In the purchase agreement amendment below, under which section of the Purchase Agreement did Purchaser and Sellers agree to amend it?

* SELECTED PASSAGE *

# # # # #

EXHIBIT 2.10
AMENDMENT NO. 7 TO PURCHASE AGREEMENT
THIS AMENDMENT NO. 7 TO PURCHASE AGREEMENT (this "Amendment") is made and
entered into as of February 10, 2005 by and between XXXXXXX MARINE SERVICES,
INC., a Delaware corporation ("Purchaser"), and NORTHLAND FUEL LLC, a Delaware
limited liability company ("Northland Fuel"), YUKON FUEL COMPANY, an Alaska
corporation ("YFC"), and NORTHLAND VESSEL LEASING COMPANY LLC, a Delaware
limited liability company ("NVLC"; collectively with Northland Fuel and YFC,
"Sellers"). Purchaser and Sellers are sometimes referred to herein collectively
as the "Parties" and individually as a "Party."
RECITALS
WHEREAS, Purchaser and Sellers are parties to a Purchase Agreement, dated
as of July 9, 2004, as amended by Amendment No. 1 to Purchase Agreement, dated
as of October 13, 2004, Amendment No. 2 to Purchase Agreement, dated as of
November 22, 2004, Amendment No. 3 to Purchase Agreement, dated as of January
14, 2005, Amendment No. 4 to Purchase Agreement, dated as of January 21, 2005,
Amendment No. 5 to Purchase Agreement, dated as of January 28, 2005, and
Amendment No. 6 to Purchase Agreement, dated as of February 4, 2005 (the
"Purchase Agreement"; terms defined in the Purchase Agreement and not otherwise
defined herein are being used herein as therein defined), pursuant to which
Purchaser will purchase from Sellers the fuel distribution business of Northland
Fuel and its subsidiaries; and
WHEREAS, Purchaser and Sellers have agreed, pursuant to Section 13.9 of
the Purchase Agreement, to amend the Purchase Agreement on the terms provided
herein.
NOW, THEREFORE, in consideration of the foregoing and other good and
valuable consideration, the receipt of which is hereby acknowledged, the Parties
agree as follows:
Section 1. Amendment. The Purchase Agreement is hereby amended as follows:
(a) Section 2.2 is hereby amended by adding a new subsection (d) at the
end of such Section as follows:
"(d) To the extent that the amount computed under Section 2.2(a)(i)

# # # # #

* GIVEN INFORMATION *
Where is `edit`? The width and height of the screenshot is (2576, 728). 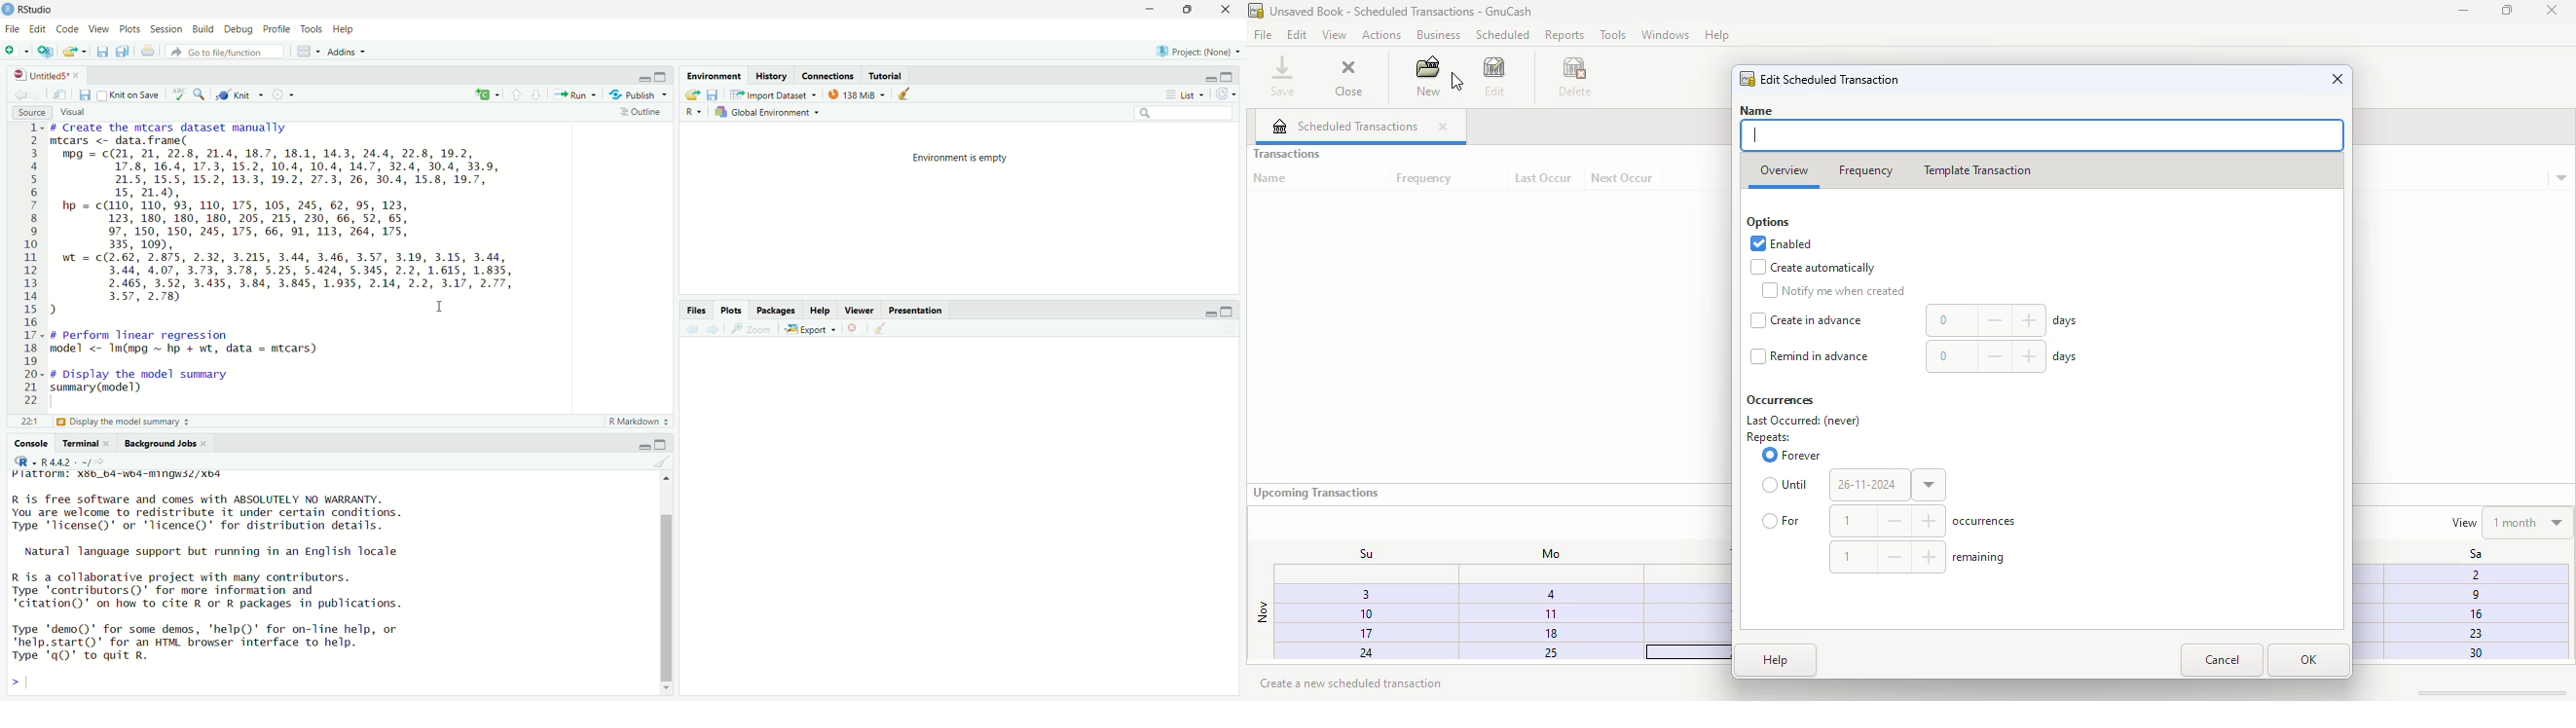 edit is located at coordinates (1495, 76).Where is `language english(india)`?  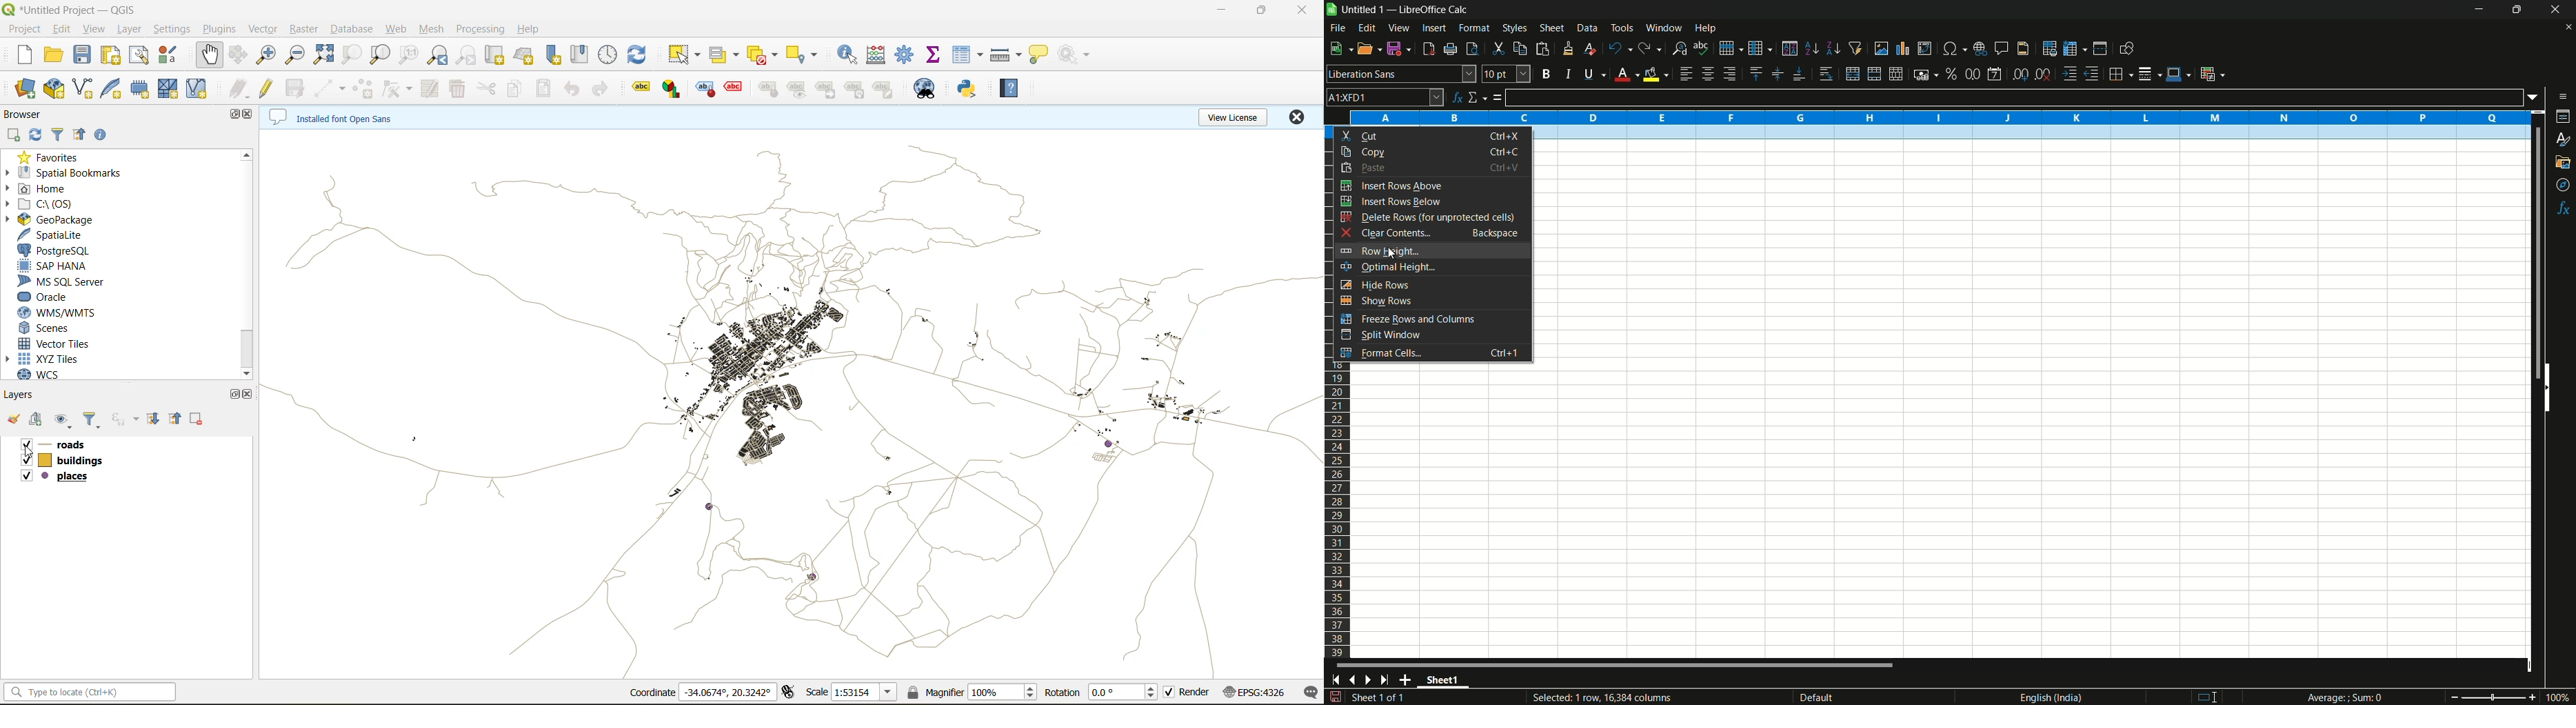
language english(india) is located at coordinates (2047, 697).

# # # # #

* PROBLEM SOLUTION *
Section 13.9